The Specialist Medical Resources Foundation is a not-for-profit, community driven, charity for the Riverina. Our goal is to 'bridge the gap' for families, children, adults and organisations financially through providing non-government funded medical equipment, medical aids and assisting families cover a range of medical expenses.
The Specialist Medical Resources Foundation need the community's support to fulfil the many needs of those in need living across the Riverina. Every donation, no matter how big or small will help us make a significant difference to the health and well being of those needing specialist medical care in our community.
Mia's Big Adventure
The Specialist Medical Resources Foundation are proud to be supporting Mia's Big Adventure.
A Go Fund Me page has been set up to help raise much needed funds. Head on over to https://www.gofundme.com/miasbigadventure if you want to donate, or have a look at the facebook page https://www.facebook.com/pg/miaslittlelegbigadventure/about/?ref=page_internal to see Mia's fundraising journey.
Some information from Mia and her family:
Mia's Little Leg, Big Adventure was set up to keep her friends, family and the wider community up to date on Mia and her family's journey with CFD (Congenital Femoral Deficiency).

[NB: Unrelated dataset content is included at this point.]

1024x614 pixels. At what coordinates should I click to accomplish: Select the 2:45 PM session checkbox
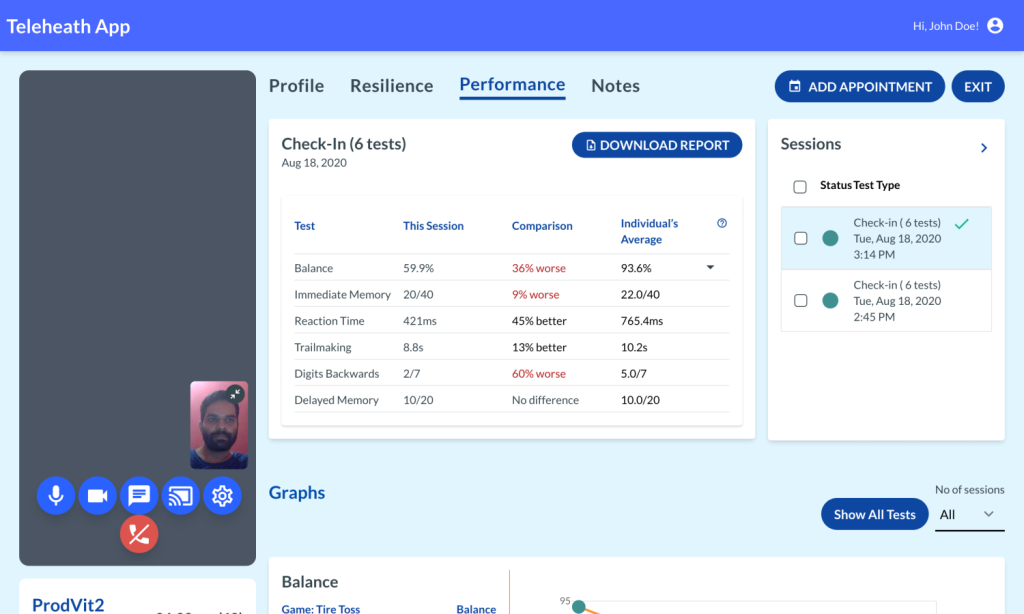(x=800, y=300)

It is a page where they share the highs and lows of their big adventure with CFD and also raise awareness of the condition.

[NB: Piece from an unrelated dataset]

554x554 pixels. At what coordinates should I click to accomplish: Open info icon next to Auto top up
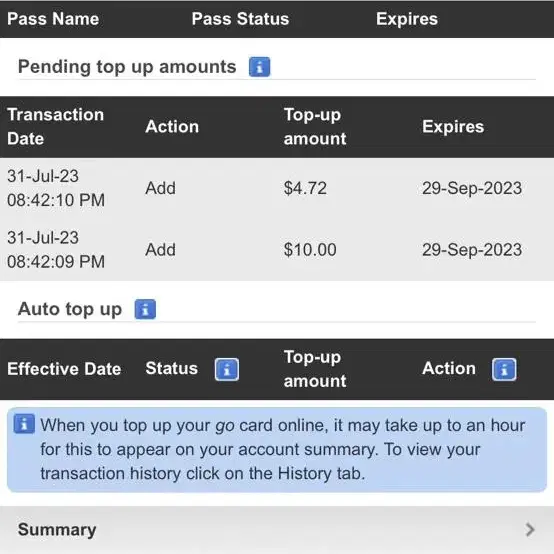145,309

In Mia's case, CFD means that she was born with a very small femur in her left leg and a severely underdeveloped hip, making it significantly shorter than her right one.
Mia's family, with the help of the Specialist Medical Resources Foundation, will be fundraising for Mia to get her the best possible treatment available.
"Our journey with CFD began at 19 weeks when we went in for our routing anomaly scan. We went in with not a care in the world after being told at 12 weeks that everything looked perfect. That all soon changed when we were told that there was a serious problem with our baby. What followed was a long month of tears, research and more tears. We were referred to specialists who confirmed that our baby girl indeed had a very small femur measuring a teeny tiny 0.7cm at that stage. We were told that they doubted it would grow, and that amputation would be our most likely option and handed a limbs for life brochure adn referred onto a othopaedic surgeon. In this time I had already diagnosed Mia with CFD through my hours and hours of research and emailing surgeons across the globe. By the time we got to the surgeon, it was no surprise when he told us it was CFD. He told us to continue the scans and see where we were at once she was born. So we continued with scans every 4-5 weeks and each time her iny bone grew (those sepcialists were proven wrong). Becuase of all the frantic research we did, seeing her little leg at birth was heartbreaking but not a shock, our little girl was perfcect in every other way! CFD is said to occur from 1 in 50,000 births to 1 in 200,000 births, depending on the severity as there are varying types. Mia's type of CFD however has been diagnose as Paley type 3A, with severe hip issues also which is on the more severe end of the condition, pushing her type closer to the 1 in 1,000,000. There are certainly surgeries that are unfortunately not offered here in Australia at this stage and we want only the best for her which means raising money to get her the best. The treatment along costs hundreds of thousands of dollars plus we have to travel and stay in America for a few months."